_Task goal_
Reproduce each line of the listing below without any changes.

Entries for locating words and elements:
_ _ _ _ _ _ _

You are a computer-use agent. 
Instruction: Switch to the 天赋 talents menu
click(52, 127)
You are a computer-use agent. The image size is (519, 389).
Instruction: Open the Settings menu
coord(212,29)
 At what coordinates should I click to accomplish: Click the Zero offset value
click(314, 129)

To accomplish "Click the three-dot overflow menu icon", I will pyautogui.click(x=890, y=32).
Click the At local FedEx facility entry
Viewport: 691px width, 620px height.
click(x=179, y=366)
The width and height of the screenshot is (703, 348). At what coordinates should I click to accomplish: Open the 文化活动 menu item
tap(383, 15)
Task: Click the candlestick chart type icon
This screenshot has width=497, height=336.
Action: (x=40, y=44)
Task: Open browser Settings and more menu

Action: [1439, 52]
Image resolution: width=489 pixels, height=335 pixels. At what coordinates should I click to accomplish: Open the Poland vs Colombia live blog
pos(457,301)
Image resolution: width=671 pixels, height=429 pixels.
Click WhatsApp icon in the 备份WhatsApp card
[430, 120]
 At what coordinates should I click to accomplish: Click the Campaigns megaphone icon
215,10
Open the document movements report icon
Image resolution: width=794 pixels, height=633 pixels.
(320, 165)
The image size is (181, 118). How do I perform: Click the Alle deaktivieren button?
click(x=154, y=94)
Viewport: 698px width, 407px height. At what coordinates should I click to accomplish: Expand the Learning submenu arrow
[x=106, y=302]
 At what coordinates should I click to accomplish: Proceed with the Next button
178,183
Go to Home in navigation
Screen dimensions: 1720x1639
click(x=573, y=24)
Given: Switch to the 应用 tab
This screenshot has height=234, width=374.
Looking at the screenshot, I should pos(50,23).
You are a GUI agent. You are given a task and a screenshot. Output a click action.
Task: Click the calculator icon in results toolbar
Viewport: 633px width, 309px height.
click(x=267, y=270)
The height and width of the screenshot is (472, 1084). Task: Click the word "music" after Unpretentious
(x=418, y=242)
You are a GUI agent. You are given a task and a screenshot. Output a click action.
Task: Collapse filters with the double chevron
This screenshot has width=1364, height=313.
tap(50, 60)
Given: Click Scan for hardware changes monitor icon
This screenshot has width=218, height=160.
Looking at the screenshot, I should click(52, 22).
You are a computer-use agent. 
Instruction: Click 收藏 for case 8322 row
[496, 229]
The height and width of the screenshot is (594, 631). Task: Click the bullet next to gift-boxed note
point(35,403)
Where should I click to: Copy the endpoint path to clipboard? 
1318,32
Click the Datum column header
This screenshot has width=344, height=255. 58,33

_ _ _ _ _ _ _

_Output below_
You are a computer-use agent. 
Instruction: Switch to the 天赋 talents menu
click(52, 127)
You are a computer-use agent. The image size is (519, 389).
Instruction: Open the Settings menu
coord(212,29)
 At what coordinates should I click to accomplish: Click the Zero offset value
click(314, 129)

To accomplish "Click the three-dot overflow menu icon", I will pyautogui.click(x=890, y=32).
Click the At local FedEx facility entry
Viewport: 691px width, 620px height.
click(x=179, y=366)
The width and height of the screenshot is (703, 348). At what coordinates should I click to accomplish: Open the 文化活动 menu item
tap(383, 15)
Task: Click the candlestick chart type icon
This screenshot has width=497, height=336.
Action: (x=40, y=44)
Task: Open browser Settings and more menu

Action: [1439, 52]
Image resolution: width=489 pixels, height=335 pixels. At what coordinates should I click to accomplish: Open the Poland vs Colombia live blog
pos(457,301)
Image resolution: width=671 pixels, height=429 pixels.
Click WhatsApp icon in the 备份WhatsApp card
[430, 120]
 At what coordinates should I click to accomplish: Click the Campaigns megaphone icon
215,10
Open the document movements report icon
Image resolution: width=794 pixels, height=633 pixels.
(320, 165)
The image size is (181, 118). How do I perform: Click the Alle deaktivieren button?
click(x=154, y=94)
Viewport: 698px width, 407px height. At what coordinates should I click to accomplish: Expand the Learning submenu arrow
[x=106, y=302]
 At what coordinates should I click to accomplish: Proceed with the Next button
178,183
Go to Home in navigation
Screen dimensions: 1720x1639
click(x=573, y=24)
Given: Switch to the 应用 tab
This screenshot has height=234, width=374.
Looking at the screenshot, I should pos(50,23).
You are a GUI agent. You are given a task and a screenshot. Output a click action.
Task: Click the calculator icon in results toolbar
Viewport: 633px width, 309px height.
click(x=267, y=270)
The height and width of the screenshot is (472, 1084). Task: Click the word "music" after Unpretentious
(x=418, y=242)
You are a GUI agent. You are given a task and a screenshot. Output a click action.
Task: Collapse filters with the double chevron
This screenshot has width=1364, height=313.
tap(50, 60)
Given: Click Scan for hardware changes monitor icon
This screenshot has width=218, height=160.
Looking at the screenshot, I should click(52, 22).
You are a computer-use agent. 
Instruction: Click 收藏 for case 8322 row
[496, 229]
The height and width of the screenshot is (594, 631). Task: Click the bullet next to gift-boxed note
point(35,403)
Where should I click to: Copy the endpoint path to clipboard? 
1318,32
Click the Datum column header
This screenshot has width=344, height=255. 58,33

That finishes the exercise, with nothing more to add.